**Direction**
Copy out the listing below verbatim, from the line with "Вершина Мира (191, 387)" up to and including the line with "After T evening shower, (87, 629)", and output only those lines.

[Item position entries]
══════════════════════════════

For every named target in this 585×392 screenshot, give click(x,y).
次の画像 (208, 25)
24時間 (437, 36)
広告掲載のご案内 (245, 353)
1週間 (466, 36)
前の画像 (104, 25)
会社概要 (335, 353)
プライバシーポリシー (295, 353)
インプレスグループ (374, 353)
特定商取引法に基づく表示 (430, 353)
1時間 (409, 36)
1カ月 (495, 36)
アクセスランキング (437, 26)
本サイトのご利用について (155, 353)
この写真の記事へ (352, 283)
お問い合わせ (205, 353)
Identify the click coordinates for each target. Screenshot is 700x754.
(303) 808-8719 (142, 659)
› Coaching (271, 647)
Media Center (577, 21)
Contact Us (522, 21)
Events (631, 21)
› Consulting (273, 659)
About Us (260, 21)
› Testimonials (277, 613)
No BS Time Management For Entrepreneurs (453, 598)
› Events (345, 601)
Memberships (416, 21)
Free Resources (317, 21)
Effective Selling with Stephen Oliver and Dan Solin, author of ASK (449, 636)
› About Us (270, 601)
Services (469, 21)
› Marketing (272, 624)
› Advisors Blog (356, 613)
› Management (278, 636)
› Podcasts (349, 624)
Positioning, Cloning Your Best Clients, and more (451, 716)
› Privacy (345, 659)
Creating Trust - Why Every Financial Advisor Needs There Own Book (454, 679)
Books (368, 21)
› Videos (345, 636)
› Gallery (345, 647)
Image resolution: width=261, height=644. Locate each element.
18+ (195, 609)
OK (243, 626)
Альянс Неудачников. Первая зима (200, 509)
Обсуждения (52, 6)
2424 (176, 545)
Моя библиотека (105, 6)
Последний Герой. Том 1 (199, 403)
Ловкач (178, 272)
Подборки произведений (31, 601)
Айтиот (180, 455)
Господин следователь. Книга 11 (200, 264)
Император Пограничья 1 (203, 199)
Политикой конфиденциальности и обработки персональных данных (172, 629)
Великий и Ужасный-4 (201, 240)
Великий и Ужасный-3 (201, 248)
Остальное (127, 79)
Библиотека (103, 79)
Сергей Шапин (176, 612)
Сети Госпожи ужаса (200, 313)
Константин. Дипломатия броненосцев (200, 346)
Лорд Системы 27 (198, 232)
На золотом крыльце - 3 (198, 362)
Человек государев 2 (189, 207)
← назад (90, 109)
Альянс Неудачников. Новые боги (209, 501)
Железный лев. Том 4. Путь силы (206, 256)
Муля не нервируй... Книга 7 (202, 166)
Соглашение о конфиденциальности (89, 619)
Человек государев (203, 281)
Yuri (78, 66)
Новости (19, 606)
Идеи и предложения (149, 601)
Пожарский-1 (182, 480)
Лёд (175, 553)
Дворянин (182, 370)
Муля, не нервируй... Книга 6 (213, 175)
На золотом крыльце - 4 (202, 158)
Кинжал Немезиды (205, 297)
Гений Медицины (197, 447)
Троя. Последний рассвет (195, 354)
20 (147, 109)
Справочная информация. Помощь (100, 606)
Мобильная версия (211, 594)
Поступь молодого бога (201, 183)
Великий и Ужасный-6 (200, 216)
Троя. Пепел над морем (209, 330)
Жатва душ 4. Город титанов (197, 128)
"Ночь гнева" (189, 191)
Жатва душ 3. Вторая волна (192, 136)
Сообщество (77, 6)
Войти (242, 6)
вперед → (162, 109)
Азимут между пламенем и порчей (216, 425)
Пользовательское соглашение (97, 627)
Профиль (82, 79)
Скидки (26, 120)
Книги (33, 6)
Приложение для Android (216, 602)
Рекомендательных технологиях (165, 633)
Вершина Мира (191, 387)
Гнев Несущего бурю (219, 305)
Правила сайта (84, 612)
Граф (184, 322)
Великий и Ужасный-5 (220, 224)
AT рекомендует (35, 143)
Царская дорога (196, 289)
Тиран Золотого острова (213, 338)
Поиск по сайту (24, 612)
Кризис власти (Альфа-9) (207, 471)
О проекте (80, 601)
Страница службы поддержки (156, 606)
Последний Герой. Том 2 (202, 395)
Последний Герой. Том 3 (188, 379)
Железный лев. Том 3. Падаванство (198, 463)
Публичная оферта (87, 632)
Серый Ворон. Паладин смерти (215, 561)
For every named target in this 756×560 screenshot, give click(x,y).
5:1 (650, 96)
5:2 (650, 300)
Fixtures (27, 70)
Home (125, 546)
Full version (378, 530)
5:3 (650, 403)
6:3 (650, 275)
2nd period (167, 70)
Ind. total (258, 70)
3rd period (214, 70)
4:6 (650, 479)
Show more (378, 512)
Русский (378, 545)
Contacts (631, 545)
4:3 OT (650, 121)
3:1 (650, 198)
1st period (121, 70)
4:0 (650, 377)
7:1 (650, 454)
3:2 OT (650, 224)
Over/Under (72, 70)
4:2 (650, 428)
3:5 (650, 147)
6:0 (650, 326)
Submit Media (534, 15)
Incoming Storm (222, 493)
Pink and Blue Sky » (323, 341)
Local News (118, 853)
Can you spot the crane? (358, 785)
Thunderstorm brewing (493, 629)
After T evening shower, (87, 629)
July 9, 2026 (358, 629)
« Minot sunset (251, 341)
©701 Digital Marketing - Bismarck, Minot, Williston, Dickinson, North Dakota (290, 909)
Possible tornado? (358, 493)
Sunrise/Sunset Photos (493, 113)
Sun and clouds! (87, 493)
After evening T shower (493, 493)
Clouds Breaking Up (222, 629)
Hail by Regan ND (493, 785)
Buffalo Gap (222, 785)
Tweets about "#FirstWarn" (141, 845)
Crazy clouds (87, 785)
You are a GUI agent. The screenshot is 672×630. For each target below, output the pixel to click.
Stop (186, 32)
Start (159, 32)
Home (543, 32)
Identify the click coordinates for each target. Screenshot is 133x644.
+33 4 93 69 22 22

══════════════════════════════

**Task output**
Вершина Мира (191, 387)
Гнев Несущего бурю (219, 305)
Правила сайта (84, 612)
Граф (184, 322)
Великий и Ужасный-5 (220, 224)
AT рекомендует (35, 143)
Царская дорога (196, 289)
Тиран Золотого острова (213, 338)
Поиск по сайту (24, 612)
Кризис власти (Альфа-9) (207, 471)
О проекте (80, 601)
Страница службы поддержки (156, 606)
Последний Герой. Том 2 (202, 395)
Последний Герой. Том 3 (188, 379)
Железный лев. Том 3. Падаванство (198, 463)
Публичная оферта (87, 632)
Серый Ворон. Паладин смерти (215, 561)
For every named target in this 756×560 screenshot, give click(x,y).
5:1 (650, 96)
5:2 (650, 300)
Fixtures (27, 70)
Home (125, 546)
Full version (378, 530)
5:3 (650, 403)
6:3 (650, 275)
2nd period (167, 70)
Ind. total (258, 70)
3rd period (214, 70)
4:6 (650, 479)
Show more (378, 512)
Русский (378, 545)
Contacts (631, 545)
4:3 OT (650, 121)
3:1 (650, 198)
1st period (121, 70)
4:0 (650, 377)
7:1 (650, 454)
3:2 OT (650, 224)
Over/Under (72, 70)
4:2 (650, 428)
3:5 (650, 147)
6:0 (650, 326)
Submit Media (534, 15)
Incoming Storm (222, 493)
Pink and Blue Sky » (323, 341)
Local News (118, 853)
Can you spot the crane? (358, 785)
Thunderstorm brewing (493, 629)
After T evening shower, (87, 629)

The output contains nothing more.